Que valent (vraiment) les formations post-bac des grandes écoles ?

Venus du monde anglo-saxon, les bachelors post-bac font leur apparition dans nos grandes écoles de commerce et d’ingénieurs depuis quelques années. Que valent-ils face aux classiques cursus accessibles à Bac+2 ? On fait le point.

Connaissez-vous les bachelors ? Venues tout droit du monde anglo-saxon, ces formations post-bac d’une durée de trois ou quatre ans s’inscrivent dans le schéma Licence Master Doctorat (LMD). De plus en plus de grandes écoles de commerce ou d’ingénieurs ont leur propre bachelor : on compterait déjà environ 50 cursus de ce type. Derniers en date, ceux récemment lancés par la prestigieuse École Polytechnique et l’ESCP Europe.

Sur le papier, ces cursus post-bac présentent un certain nombre d’atouts. Premier avantage, et non des moindres : permettre aux jeunes bacheliers d’intégrer le giron de grandes écoles, sans forcément avoir passé par les très sélectives classes prépa, indispensables pour accéder aux classiques cursus Bac+2. Autre argument rassurant jouant en faveur des bachelors : la qualité de l’enseignement n’y est pas non plus au rabais.

“Nos grandes écoles ont un ADN très marqué : faire un bachelor dans tel ou tel établissement, c’est profiter d’une marque de fabrique qui s’instille dans les contenus des programmes”, explique Frank Bournois, directeur général de l’ESCP Europe et président de la commission Formation de la Conférence des grandes écoles (CGE). Comme la plupart des formations de grandes écoles, ces bachelors sont aussi très tournés vers l’international.

Attention, toutefois : ces formations sont souvent très coûteuses. Il faut ainsi, par exemple, débourser 14.000 euros par an pour le bachelor de l’ESCP, 12.000 euros pour celui de Polytechnique, ou encore 13.000 euros à l’Essec, même si des bourses au mérite et des exonérations pour les boursiers du Crous existent. Mis bout à bout, un bachelor peut donc revenir plus cher qu’un classique master grande école. Ce d’autant, que de nombreux diplômés poursuivent leurs études après le bachelor, renchérissant ainsi encore le coût de la scolarité. À l’ESCP Europe, par exemple, Frank Bournois estime que “ 40% à 45% poursuivent en master dans une autre école ou à l’université et 20% restent dans l’école pour suivre un master spécialisé”.

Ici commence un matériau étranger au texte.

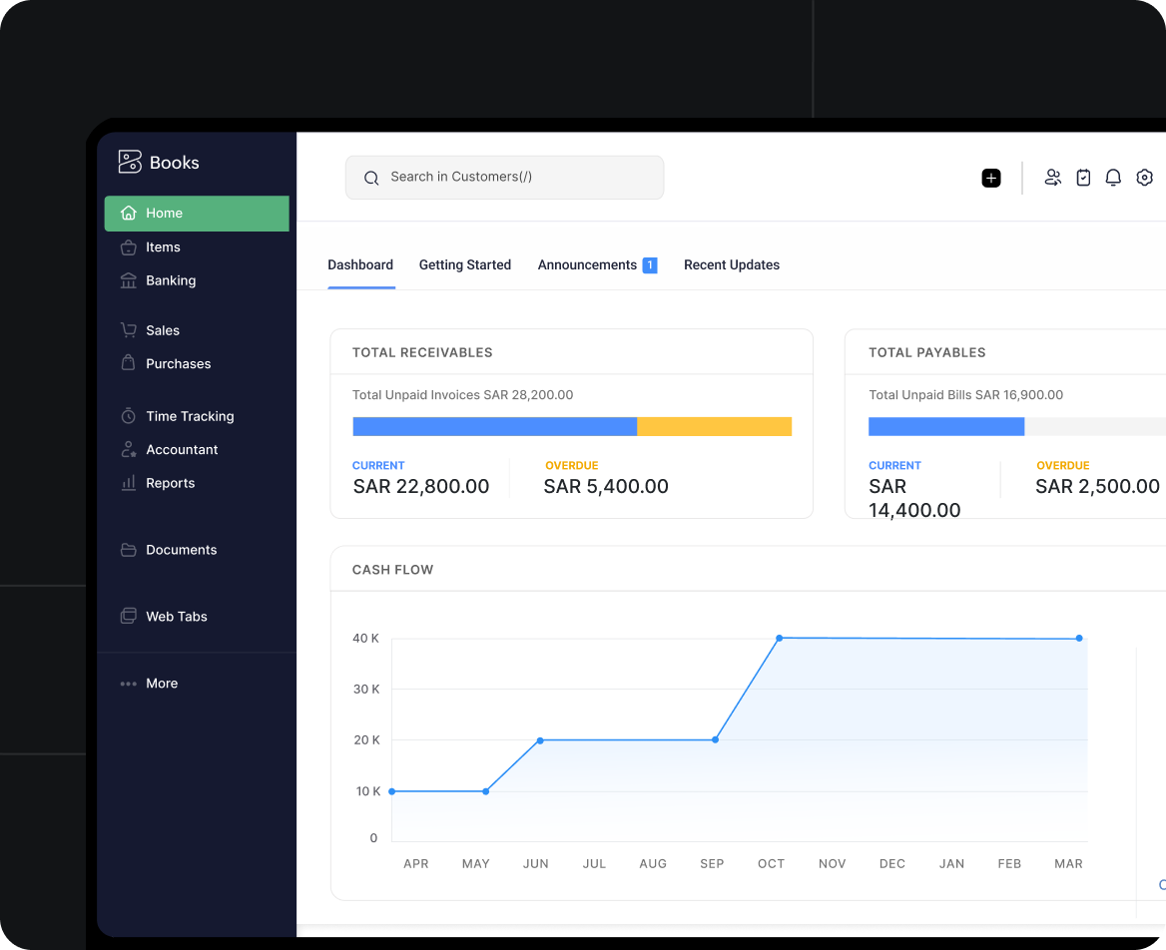1166x950 pixels.
Task: Open the Banking sidebar item
Action: pos(171,280)
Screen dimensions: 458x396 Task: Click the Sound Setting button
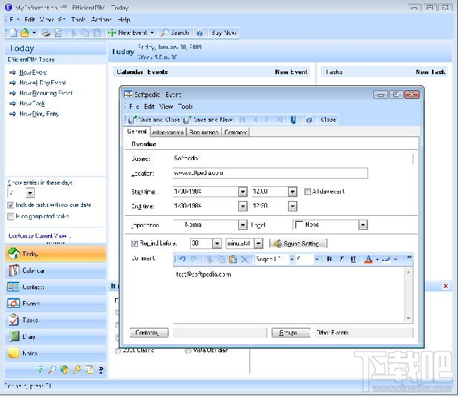pyautogui.click(x=298, y=243)
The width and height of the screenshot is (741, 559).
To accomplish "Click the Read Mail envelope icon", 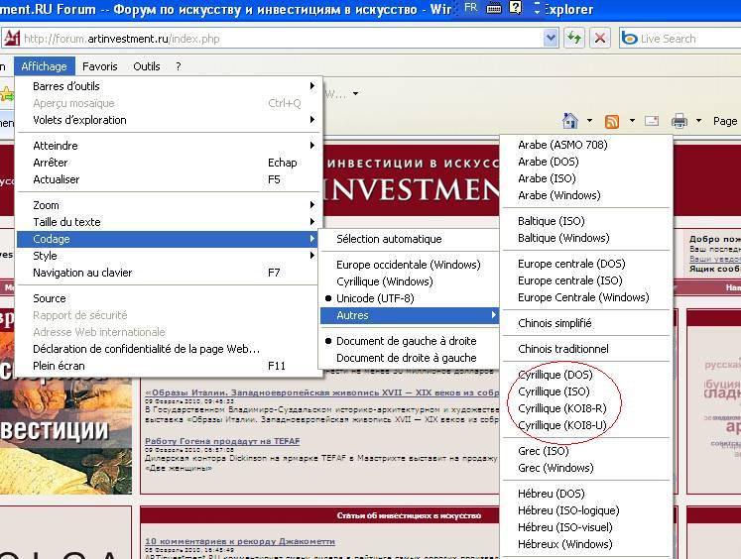I will point(652,121).
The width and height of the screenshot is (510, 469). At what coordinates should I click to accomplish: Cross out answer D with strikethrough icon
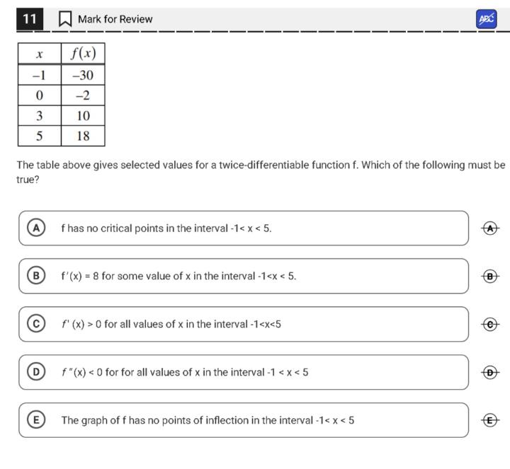pos(490,372)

Il peut y avoir une différence de salaire entre ceux qui ont suivi un master grande école et ceux qui sortent d’un bachelor

Autre écueil de ces formations post-bac : même si les diplômés de bachelors peuvent peu ou prou prétendre aux mêmes postes que leurs camarades de cursus classique grande école, ils n’auront pas forcément le même niveau de rémunération à l’embauche. “Pour les diplômés d’une grande école d’ingénieur, il peut y avoir une différence de salaire entre ceux qui ont suivi un master grande école et ceux qui sortent d’un bachelor. Cela est néanmoins plus faible pour les diplômés d’école de commerce”, estime Mathieu Loué, manager executive au sein du cabinet de recrutement Hays Paris. Ainsi, rapporté à un salaire annuel, un ingénieur diplômé d’un master grande école peut gagner, selon lui, entre 5.000 et 8.000 euros de plus que son homologue issu d’un bachelor.

En outre, dans certaines grandes entreprises, un diplômé du cursus classique d’une grande école de commerce conserve toujours un avantage particulier : “en milieu de parcours, certains bénéficient de promotions plus rapides du simple fait qu’ils ont suivi la même formation que leur manager ou leur patron”, analyse aussi Mathieu Loué.